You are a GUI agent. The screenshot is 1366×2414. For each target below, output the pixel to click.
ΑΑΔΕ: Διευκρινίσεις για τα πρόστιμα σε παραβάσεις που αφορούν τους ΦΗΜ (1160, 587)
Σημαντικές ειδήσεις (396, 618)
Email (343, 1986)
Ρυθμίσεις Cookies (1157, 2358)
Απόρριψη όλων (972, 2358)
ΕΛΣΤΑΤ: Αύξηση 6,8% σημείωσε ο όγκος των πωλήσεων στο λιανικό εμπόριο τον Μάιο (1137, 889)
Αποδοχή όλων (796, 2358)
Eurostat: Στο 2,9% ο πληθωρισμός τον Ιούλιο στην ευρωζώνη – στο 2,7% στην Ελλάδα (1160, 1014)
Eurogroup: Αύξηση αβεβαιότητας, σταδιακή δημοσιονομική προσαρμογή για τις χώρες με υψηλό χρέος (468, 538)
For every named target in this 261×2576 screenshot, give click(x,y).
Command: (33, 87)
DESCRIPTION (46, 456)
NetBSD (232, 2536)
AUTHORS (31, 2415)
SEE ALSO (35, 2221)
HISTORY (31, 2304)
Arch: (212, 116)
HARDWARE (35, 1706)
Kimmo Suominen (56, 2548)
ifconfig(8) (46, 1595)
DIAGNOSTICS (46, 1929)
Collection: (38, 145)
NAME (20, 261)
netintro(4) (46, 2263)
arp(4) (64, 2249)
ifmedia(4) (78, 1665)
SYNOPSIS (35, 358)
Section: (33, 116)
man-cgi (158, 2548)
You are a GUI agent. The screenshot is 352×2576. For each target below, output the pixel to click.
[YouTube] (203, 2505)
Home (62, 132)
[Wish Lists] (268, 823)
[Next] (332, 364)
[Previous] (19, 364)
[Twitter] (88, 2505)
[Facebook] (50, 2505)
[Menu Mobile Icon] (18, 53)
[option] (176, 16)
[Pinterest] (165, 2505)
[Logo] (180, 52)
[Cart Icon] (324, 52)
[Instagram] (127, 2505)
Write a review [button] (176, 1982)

————

Send back exactly the lines of the listing above starting at the one with "Collection: (38, 145)" and ending at the one with "[Menu Mobile Icon] (18, 53)", inclusive, and no others.

→ **WRITTEN RESPONSE**
Collection: (38, 145)
NAME (20, 261)
netintro(4) (46, 2263)
arp(4) (64, 2249)
ifmedia(4) (78, 1665)
SYNOPSIS (35, 358)
Section: (33, 116)
man-cgi (158, 2548)
You are a GUI agent. The screenshot is 352×2576. For each target below, output the pixel to click.
[YouTube] (203, 2505)
Home (62, 132)
[Wish Lists] (268, 823)
[Next] (332, 364)
[Previous] (19, 364)
[Twitter] (88, 2505)
[Facebook] (50, 2505)
[Menu Mobile Icon] (18, 53)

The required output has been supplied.